(Collected data entries)
****************

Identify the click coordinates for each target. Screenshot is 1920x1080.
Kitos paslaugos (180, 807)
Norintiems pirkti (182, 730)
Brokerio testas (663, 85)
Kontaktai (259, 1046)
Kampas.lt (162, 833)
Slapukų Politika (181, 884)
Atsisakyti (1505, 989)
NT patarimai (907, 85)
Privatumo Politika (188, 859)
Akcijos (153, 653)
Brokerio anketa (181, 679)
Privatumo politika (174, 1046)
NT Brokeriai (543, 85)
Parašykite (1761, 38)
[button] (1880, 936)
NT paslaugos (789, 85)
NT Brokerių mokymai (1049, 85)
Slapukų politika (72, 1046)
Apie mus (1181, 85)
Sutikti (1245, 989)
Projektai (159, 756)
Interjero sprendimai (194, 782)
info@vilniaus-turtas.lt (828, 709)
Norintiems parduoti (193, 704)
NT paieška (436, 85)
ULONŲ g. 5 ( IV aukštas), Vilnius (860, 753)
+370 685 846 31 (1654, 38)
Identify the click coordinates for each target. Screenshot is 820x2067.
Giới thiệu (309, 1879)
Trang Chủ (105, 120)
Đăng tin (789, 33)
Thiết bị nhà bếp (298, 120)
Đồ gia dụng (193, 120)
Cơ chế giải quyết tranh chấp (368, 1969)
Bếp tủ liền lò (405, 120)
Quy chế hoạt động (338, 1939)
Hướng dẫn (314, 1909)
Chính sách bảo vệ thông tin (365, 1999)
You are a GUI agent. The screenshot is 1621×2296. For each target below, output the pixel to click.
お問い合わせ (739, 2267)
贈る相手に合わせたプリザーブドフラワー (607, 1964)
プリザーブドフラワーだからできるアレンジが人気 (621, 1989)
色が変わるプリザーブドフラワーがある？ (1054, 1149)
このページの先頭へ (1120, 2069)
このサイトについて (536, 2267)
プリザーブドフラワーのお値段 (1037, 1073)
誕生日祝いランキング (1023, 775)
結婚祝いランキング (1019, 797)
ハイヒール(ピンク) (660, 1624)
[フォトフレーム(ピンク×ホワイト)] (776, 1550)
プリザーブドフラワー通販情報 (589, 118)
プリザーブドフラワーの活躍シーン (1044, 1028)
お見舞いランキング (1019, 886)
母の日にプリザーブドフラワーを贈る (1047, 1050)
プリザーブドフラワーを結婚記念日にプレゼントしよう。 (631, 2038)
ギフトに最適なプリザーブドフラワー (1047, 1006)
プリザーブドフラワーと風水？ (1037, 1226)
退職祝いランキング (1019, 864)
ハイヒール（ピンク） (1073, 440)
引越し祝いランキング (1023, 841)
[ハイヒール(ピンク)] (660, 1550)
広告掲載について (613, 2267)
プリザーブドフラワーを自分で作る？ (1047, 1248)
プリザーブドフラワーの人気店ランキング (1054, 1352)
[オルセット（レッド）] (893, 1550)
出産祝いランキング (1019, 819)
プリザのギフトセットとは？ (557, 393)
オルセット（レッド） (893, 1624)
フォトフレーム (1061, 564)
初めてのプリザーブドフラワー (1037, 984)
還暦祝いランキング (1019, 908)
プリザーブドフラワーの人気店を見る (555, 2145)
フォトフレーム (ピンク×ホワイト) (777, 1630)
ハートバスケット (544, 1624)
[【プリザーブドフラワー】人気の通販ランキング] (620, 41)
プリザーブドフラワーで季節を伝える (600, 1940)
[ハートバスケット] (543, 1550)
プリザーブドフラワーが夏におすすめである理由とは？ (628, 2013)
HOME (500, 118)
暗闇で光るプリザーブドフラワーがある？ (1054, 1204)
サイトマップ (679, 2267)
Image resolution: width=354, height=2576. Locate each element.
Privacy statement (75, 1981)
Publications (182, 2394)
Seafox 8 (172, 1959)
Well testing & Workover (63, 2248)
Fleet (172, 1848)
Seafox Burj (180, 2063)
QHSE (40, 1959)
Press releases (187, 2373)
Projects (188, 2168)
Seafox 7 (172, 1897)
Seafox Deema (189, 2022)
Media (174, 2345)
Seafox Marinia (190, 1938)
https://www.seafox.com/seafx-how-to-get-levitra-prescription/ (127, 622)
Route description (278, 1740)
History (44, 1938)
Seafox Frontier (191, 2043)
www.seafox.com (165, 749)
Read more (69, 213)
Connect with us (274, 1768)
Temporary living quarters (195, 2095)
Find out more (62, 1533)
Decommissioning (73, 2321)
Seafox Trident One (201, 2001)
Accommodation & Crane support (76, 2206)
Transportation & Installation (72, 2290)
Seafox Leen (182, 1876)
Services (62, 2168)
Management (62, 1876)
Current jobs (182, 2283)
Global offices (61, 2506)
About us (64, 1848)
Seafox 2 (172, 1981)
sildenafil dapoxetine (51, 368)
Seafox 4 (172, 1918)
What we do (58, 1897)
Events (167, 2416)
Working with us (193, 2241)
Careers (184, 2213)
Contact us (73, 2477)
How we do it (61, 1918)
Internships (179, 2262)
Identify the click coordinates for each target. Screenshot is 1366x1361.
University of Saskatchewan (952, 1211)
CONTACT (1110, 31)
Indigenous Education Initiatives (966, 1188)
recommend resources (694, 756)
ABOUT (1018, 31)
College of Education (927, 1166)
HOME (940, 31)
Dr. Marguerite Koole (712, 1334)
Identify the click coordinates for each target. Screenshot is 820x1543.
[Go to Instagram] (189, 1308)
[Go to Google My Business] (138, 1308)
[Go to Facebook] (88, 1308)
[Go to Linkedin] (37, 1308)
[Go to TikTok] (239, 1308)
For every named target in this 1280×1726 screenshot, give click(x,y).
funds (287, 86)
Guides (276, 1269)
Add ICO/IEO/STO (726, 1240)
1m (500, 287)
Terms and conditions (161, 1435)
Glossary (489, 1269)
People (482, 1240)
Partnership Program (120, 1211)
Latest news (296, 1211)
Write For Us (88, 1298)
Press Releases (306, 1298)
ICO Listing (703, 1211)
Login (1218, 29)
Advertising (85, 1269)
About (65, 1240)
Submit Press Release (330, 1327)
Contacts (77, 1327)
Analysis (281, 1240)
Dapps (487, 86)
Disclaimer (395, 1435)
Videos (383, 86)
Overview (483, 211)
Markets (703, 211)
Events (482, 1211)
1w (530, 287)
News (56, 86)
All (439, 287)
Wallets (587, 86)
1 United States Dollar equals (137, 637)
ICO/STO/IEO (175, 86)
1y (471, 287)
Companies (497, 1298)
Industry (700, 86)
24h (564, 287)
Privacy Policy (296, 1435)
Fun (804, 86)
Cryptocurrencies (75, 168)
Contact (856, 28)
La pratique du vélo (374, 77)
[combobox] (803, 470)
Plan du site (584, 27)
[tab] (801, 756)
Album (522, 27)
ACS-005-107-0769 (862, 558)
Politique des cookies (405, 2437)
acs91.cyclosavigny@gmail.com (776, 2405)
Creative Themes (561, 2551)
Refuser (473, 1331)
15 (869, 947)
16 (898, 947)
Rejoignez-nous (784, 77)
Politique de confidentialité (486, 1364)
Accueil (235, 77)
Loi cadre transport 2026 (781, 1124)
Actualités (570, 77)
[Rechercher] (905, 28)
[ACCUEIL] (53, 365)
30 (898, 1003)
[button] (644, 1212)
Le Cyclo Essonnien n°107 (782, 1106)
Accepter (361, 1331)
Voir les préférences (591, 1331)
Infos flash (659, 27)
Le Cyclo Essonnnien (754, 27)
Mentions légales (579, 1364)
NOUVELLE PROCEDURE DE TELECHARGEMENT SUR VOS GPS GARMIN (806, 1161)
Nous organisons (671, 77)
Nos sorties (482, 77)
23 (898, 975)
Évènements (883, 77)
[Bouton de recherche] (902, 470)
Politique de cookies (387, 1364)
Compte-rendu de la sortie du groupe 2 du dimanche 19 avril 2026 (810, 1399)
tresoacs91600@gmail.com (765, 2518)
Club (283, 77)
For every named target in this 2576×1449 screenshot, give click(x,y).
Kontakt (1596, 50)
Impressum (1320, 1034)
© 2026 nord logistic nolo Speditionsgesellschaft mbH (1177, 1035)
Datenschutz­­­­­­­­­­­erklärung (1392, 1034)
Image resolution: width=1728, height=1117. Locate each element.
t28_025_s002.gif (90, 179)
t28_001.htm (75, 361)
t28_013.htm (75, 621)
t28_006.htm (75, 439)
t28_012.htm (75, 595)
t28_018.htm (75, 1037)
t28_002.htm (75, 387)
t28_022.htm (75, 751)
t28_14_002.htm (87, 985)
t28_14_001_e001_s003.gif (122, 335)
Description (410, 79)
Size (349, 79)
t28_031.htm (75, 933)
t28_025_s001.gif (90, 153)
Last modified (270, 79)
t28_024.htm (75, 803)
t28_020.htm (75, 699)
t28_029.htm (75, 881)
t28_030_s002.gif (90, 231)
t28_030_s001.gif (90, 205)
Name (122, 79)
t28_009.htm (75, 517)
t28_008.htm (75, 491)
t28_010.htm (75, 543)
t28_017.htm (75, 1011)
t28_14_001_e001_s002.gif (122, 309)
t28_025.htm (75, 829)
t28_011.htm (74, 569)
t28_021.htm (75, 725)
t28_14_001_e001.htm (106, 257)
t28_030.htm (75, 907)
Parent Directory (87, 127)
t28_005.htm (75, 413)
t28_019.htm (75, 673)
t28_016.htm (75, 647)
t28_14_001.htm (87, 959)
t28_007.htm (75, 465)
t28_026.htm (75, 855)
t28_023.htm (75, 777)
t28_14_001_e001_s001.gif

****************

* **What this task involves**:
Up to and including the line with "Trang Chủ (105, 120)", repeat the entries exactly, beginning at their first line.

* **Response**:
Identify the click coordinates for each target. Screenshot is 1920x1080.
Kitos paslaugos (180, 807)
Norintiems pirkti (182, 730)
Brokerio testas (663, 85)
Kontaktai (259, 1046)
Kampas.lt (162, 833)
Slapukų Politika (181, 884)
Atsisakyti (1505, 989)
NT patarimai (907, 85)
Privatumo Politika (188, 859)
Akcijos (153, 653)
Brokerio anketa (181, 679)
Privatumo politika (174, 1046)
NT Brokeriai (543, 85)
Parašykite (1761, 38)
[button] (1880, 936)
NT paslaugos (789, 85)
NT Brokerių mokymai (1049, 85)
Slapukų politika (72, 1046)
Apie mus (1181, 85)
Sutikti (1245, 989)
Projektai (159, 756)
Interjero sprendimai (194, 782)
info@vilniaus-turtas.lt (828, 709)
Norintiems parduoti (193, 704)
NT paieška (436, 85)
ULONŲ g. 5 ( IV aukštas), Vilnius (860, 753)
+370 685 846 31 (1654, 38)
Identify the click coordinates for each target. Screenshot is 820x2067.
Giới thiệu (309, 1879)
Trang Chủ (105, 120)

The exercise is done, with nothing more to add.